従って、これらを系統だって、あるいは整合的に整理していくことは至難の技で、浅学の身で取り組めるものではないことは充分承知しているが、(自分なりに)時代を追って大まかな流れとして簡単に整理し、まとめの代わりとしたい。


 


A日本の仏像(金銅仏)は渡来人、帰化人らの礼拝像として持ち込まれたものを嚆矢とする。

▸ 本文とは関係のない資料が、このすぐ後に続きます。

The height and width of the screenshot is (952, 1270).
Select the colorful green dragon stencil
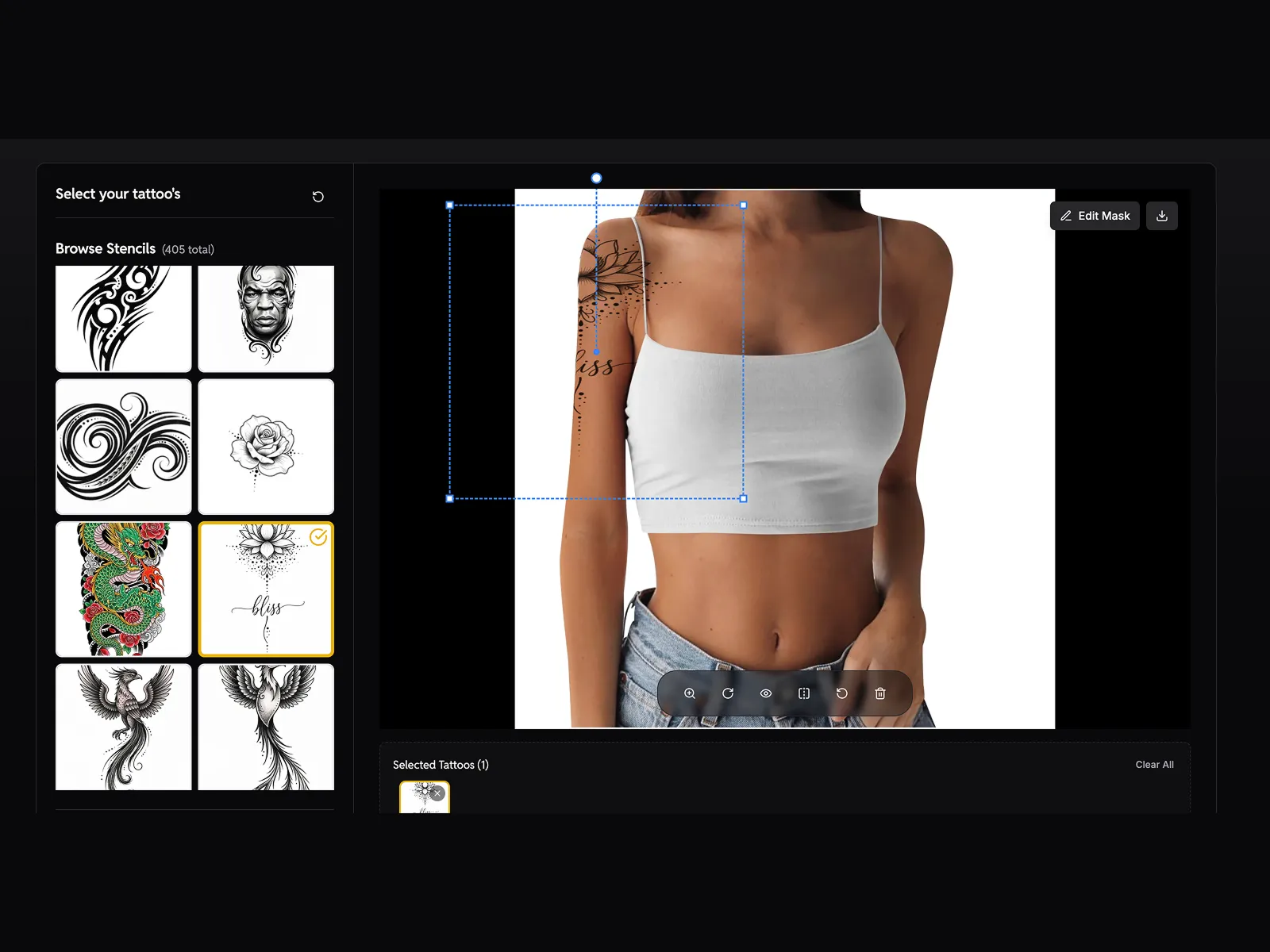pyautogui.click(x=124, y=589)
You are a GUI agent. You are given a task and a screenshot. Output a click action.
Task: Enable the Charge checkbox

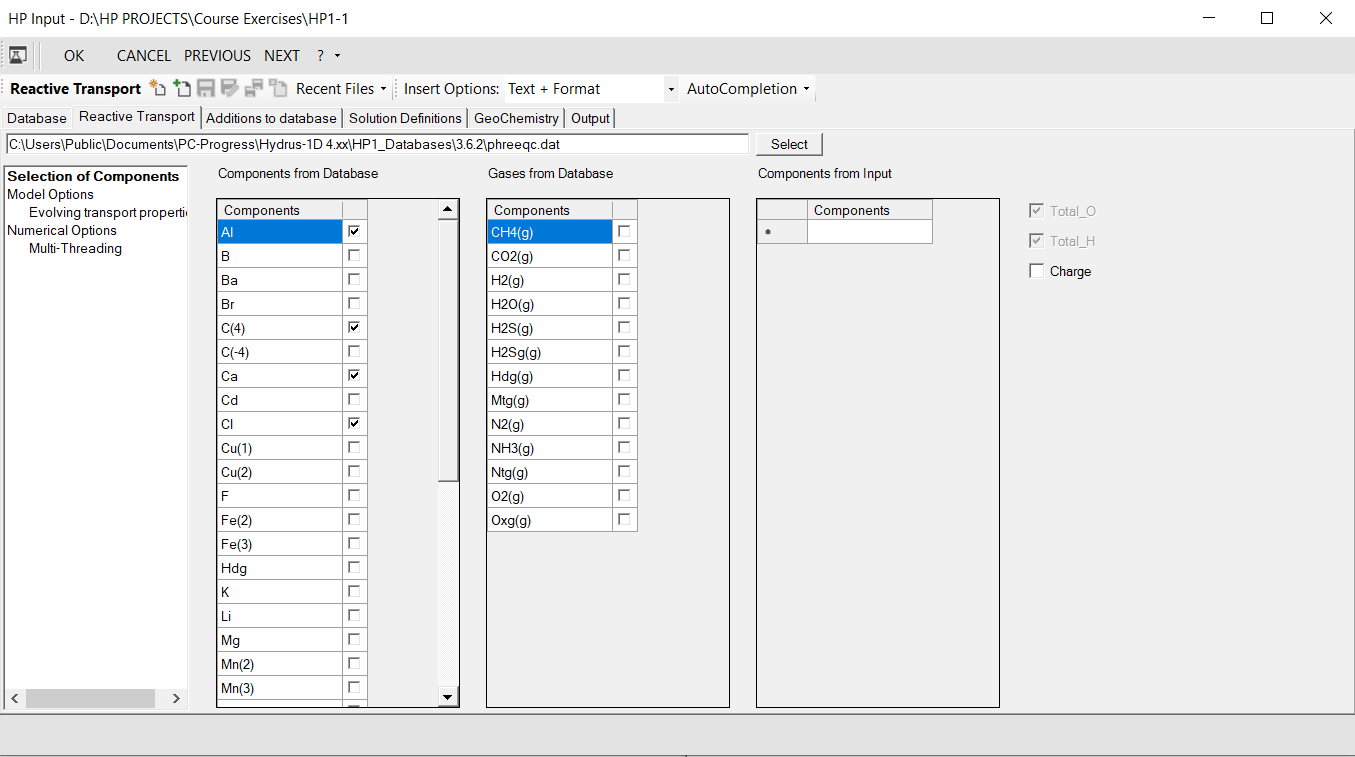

のち、これらが寄進され「四十八体仏」の中にも6Cに遡る古い像が残されている。
伝来当初は仏像制作も専ら渡来人系の人たちに依存せざるをえなかったが、徐々に技術を習得し豪族らの注文要請に応じられるようになっていったものと思われる。
以後の流れを、法隆寺の歴史や現存する仏像を中心とする文化財との関係で振り返ってみたい。


B法隆寺の創建の時期は明らかではないが、金堂薬師銘にある推古15年(607)頃に発願され太子の氏寺「斑鳩寺」としてスタートしたというのが一般的な見方であろうか。

7C前半で時代のはっきりしている像としては、いうまでもなく金堂釈迦三尊像(623)や戊子年銘三尊像(628)があり、この時期は止利派全盛期かと思われる。

 

法隆寺金堂・釈迦三尊像


 

法隆寺・戊子年銘三尊像


共通の鋳造技法がみられ工房(専門集団)の存在が想起されるが、様式面は不思議に一様でなく半島経由中国南北の二系統を引き摺っているかのような感がある。
残された像を見ると丸みや柔らかさをもつ百済経由(南朝系)の像が主流のようで、むしろ止利派の代表作といわれる金堂釈迦三尊像の方が異質な感じを受けなくもない。


C7C半ば(大化改新以降)になると、蘇我氏の没落とともに止利派も変身を余儀なくされていったものと思われ、様式面で一部名残りを残しながら変容していく過程の像がみられるようになる。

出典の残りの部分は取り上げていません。